== GIVEN RECORDS
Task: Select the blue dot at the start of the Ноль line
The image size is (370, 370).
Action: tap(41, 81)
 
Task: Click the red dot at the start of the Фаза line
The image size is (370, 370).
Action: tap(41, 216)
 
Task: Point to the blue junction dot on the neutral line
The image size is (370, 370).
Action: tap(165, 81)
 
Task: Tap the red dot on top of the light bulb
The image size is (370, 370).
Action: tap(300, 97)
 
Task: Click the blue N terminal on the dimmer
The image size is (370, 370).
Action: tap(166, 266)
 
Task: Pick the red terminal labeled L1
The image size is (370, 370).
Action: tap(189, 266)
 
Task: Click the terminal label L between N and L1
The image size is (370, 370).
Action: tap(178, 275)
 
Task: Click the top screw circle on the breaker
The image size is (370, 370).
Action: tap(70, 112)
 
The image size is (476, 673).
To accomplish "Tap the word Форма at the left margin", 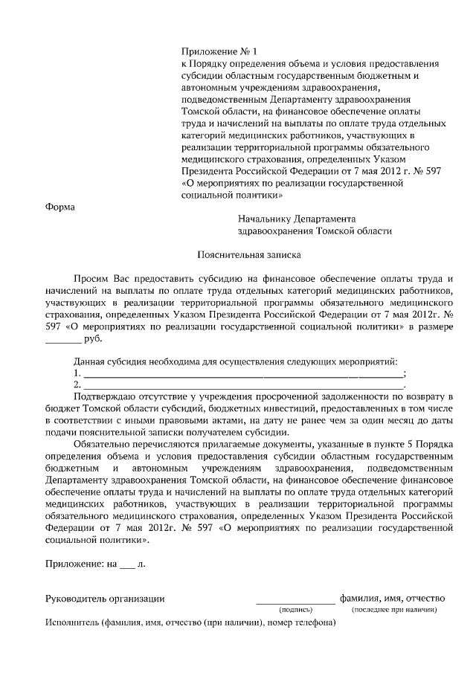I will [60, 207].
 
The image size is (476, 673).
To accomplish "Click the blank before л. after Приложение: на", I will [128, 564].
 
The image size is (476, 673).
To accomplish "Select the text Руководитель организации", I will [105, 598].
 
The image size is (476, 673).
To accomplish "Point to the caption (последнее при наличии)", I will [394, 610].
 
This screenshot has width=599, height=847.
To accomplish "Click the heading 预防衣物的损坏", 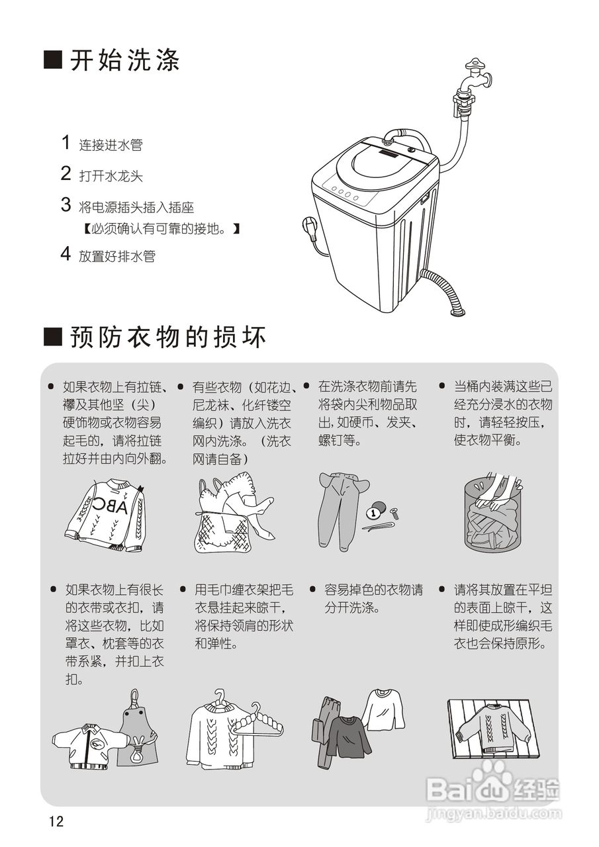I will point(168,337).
====
== GIVEN RECORDS
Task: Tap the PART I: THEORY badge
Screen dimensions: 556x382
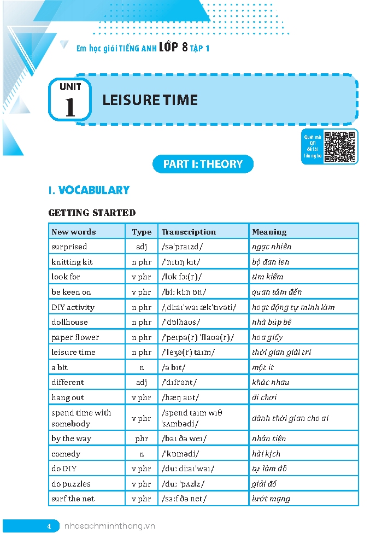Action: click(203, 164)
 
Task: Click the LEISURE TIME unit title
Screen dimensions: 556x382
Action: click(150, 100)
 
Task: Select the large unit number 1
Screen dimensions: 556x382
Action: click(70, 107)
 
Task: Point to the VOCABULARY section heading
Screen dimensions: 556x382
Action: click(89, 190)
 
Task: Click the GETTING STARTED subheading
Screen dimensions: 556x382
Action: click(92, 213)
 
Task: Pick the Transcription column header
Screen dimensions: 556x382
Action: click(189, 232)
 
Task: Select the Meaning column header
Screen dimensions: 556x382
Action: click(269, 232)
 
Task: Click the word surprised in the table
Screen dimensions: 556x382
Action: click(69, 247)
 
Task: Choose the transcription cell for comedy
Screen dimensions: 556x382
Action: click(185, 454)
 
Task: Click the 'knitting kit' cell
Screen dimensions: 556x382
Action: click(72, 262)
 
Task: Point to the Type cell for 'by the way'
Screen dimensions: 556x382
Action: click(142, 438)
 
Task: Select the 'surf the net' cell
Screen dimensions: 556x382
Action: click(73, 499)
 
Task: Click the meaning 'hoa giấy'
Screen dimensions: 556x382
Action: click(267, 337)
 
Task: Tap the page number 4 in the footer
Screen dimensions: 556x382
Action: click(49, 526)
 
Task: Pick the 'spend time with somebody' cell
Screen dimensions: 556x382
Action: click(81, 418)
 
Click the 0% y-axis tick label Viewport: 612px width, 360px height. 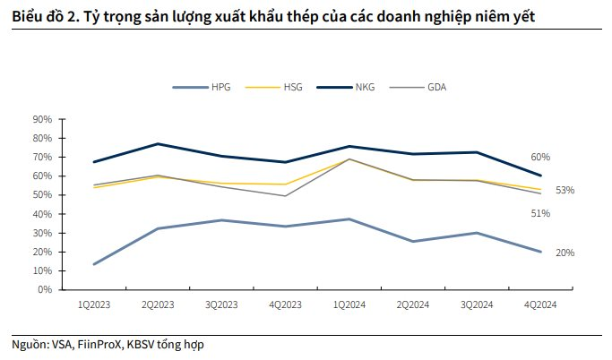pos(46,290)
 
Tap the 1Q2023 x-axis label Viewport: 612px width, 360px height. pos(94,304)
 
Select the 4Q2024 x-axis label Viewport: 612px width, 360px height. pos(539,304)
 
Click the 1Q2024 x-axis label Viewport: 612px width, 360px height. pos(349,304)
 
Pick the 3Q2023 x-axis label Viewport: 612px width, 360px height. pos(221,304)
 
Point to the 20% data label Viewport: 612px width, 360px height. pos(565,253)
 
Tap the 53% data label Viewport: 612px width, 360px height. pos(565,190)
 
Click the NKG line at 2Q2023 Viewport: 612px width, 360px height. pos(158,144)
====
== GIVEN RECORDS
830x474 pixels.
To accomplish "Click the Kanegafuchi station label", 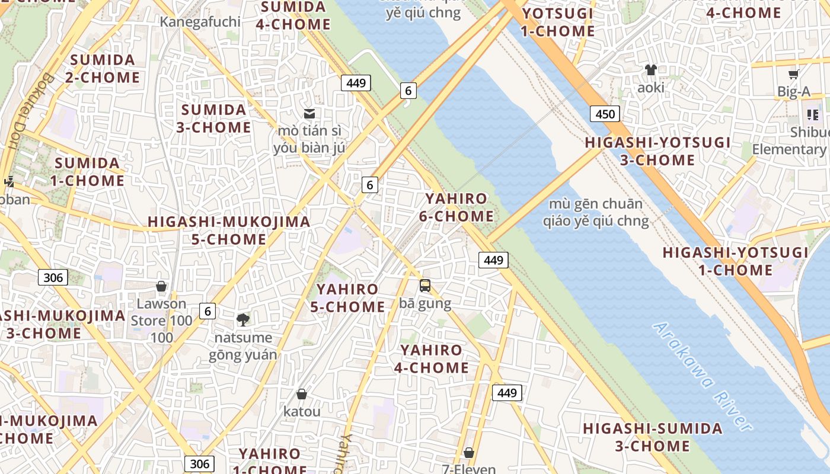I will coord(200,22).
====
Rewrite the stretch of records from "Pick the 3Q2023" through "Click the NKG", replacing "data label" with "value label" and leaving everything else as it is.

▶ _EXERCISE ANSWER_
Pick the 3Q2023 x-axis label Viewport: 612px width, 360px height. pos(221,304)
 
Point to the 20% value label Viewport: 612px width, 360px height. pos(565,253)
 
Tap the 53% value label Viewport: 612px width, 360px height. pos(565,190)
 
Click the NKG line at 2Q2023 Viewport: 612px width, 360px height. pos(158,144)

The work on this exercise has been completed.